Most of the commentators noted that the technology was not widely or routinely used in across the NHS. Compared with standard PET/CT imaging, commentators identified no usability or practical issues with the technology. When used in a research setting, 1 of the commentators noted that Axumin was safe and easy to use. One commentator noted that a comparison with 11C‑choline is obsolete because this tracer has been replaced in most centres by 18F‑choline, which has a similar half-life to Axumin. Commentators confirmed that 18F-, rather than 11C-, choline PET/CT is considered the standard of care in the UK, and was said to be commissioned by the NHS for use in prostate cancer.
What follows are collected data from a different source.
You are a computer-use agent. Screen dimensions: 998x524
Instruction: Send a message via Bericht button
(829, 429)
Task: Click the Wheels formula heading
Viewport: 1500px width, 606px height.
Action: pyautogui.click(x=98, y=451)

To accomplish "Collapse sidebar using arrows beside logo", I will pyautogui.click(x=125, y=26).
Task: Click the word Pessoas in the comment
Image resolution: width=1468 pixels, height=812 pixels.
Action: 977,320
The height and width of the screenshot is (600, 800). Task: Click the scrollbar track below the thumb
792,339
The cost, NHS commissioning status and the lack of sufficient evidence to show superiority over existing choline and PSMA PET/CT tracers were identified by specialists as potential barriers to adoption for Axumin. One commentator felt that the relative diagnostic benefits of Axumin compared with PSMA are not compelling and if 18F‑labelled PSMA PET tracers become commercially available there may be less of a role for Axumin PET/CT in the management of prostate cancer. Data from a UK setting comparing the diagnostic accuracy and cost effectiveness of Axumin with that of PSMA and choline tracers were highlighted as future requirements by commentators. The need for data showing the long-term effects of the technology on patient management and survival outcomes were also identified.